▶ _ASSIGNMENT_
Beginning with the line below that contains "This screenshot has height=588, width=703." and ending with the line that contains "Open the Black goby result card", copy every line exactly. Copy nothing else.
*** PROVIDED MATERIAL Section Begins ***
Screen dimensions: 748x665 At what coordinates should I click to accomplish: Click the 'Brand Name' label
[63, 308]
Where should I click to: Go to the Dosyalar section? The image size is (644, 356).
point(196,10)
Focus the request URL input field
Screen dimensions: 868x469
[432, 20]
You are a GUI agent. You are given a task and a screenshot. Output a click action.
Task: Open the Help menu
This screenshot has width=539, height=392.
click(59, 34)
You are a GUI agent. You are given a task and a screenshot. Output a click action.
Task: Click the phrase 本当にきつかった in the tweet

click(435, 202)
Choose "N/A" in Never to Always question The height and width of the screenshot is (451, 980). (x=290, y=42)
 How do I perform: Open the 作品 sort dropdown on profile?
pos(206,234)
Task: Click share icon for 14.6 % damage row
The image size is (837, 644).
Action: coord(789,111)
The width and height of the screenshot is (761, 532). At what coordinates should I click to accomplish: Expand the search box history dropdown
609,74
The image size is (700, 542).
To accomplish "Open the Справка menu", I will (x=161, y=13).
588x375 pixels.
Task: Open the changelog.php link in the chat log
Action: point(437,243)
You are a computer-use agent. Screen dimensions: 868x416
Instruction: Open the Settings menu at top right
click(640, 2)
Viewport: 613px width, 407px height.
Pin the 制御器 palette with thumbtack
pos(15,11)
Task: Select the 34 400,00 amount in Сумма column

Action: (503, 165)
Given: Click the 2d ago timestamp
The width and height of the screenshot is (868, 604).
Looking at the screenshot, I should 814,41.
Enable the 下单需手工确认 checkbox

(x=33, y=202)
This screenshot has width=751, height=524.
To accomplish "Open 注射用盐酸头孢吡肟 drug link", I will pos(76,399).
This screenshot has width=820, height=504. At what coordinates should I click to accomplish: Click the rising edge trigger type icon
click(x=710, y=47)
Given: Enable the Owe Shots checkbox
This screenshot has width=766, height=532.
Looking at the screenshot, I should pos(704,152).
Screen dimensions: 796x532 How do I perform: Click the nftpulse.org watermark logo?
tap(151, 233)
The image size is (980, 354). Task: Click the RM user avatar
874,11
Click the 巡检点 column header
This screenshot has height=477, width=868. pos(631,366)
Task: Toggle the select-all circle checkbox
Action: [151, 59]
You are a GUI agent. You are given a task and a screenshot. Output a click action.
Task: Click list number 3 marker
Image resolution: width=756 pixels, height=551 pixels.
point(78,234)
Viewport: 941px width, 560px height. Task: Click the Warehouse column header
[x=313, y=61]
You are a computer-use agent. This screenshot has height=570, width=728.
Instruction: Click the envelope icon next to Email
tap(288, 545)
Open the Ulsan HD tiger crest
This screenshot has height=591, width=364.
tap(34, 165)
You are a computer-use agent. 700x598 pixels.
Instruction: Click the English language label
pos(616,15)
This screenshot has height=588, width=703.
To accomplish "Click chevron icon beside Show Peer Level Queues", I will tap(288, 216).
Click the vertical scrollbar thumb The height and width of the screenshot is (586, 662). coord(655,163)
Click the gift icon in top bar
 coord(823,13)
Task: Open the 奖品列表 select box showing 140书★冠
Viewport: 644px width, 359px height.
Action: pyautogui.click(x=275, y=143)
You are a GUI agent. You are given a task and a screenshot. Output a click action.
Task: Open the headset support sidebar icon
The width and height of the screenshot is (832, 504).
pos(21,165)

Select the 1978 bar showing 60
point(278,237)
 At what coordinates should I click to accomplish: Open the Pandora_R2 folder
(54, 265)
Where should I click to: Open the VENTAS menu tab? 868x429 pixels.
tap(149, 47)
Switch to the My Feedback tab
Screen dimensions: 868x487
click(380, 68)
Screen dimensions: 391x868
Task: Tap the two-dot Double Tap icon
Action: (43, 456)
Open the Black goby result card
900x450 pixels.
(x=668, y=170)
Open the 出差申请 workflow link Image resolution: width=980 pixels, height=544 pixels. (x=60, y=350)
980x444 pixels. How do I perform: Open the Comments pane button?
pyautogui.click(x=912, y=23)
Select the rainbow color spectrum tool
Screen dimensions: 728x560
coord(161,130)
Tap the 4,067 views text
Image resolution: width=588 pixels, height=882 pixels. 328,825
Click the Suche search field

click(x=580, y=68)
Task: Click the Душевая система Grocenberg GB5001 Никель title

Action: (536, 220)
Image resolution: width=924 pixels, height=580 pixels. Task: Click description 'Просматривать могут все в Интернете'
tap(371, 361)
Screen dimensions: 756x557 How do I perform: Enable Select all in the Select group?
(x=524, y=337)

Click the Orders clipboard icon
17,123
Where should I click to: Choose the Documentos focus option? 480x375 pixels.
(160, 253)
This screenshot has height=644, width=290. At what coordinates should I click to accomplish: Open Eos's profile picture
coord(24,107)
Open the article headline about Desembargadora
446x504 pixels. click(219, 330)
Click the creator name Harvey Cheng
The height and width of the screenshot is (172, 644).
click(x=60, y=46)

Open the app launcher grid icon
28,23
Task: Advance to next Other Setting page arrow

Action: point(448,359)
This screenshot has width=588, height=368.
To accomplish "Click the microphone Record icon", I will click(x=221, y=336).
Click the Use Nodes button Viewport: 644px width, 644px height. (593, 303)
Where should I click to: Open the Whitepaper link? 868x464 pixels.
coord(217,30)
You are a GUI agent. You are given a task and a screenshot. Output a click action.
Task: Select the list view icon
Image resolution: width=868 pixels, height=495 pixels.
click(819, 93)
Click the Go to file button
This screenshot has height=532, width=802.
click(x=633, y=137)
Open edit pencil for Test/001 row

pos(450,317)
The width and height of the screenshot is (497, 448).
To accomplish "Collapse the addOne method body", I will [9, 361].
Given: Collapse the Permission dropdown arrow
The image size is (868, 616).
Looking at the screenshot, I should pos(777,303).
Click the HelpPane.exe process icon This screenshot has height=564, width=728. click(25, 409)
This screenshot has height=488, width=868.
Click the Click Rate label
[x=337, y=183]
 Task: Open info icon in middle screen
*** PROVIDED MATERIAL Section Ends ***
▶ _EXERCISE RESPONSE_
This screenshot has height=588, width=703.
To accomplish "Click chevron icon beside Show Peer Level Queues", I will tap(288, 216).
Click the vertical scrollbar thumb The height and width of the screenshot is (586, 662). coord(655,163)
Click the gift icon in top bar
 coord(823,13)
Task: Open the 奖品列表 select box showing 140书★冠
Viewport: 644px width, 359px height.
Action: pyautogui.click(x=275, y=143)
You are a GUI agent. You are given a task and a screenshot. Output a click action.
Task: Open the headset support sidebar icon
The width and height of the screenshot is (832, 504).
pos(21,165)

Select the 1978 bar showing 60
point(278,237)
 At what coordinates should I click to accomplish: Open the Pandora_R2 folder
(54, 265)
Where should I click to: Open the VENTAS menu tab? 868x429 pixels.
tap(149, 47)
Switch to the My Feedback tab
Screen dimensions: 868x487
click(380, 68)
Screen dimensions: 391x868
Task: Tap the two-dot Double Tap icon
Action: (43, 456)
Open the Black goby result card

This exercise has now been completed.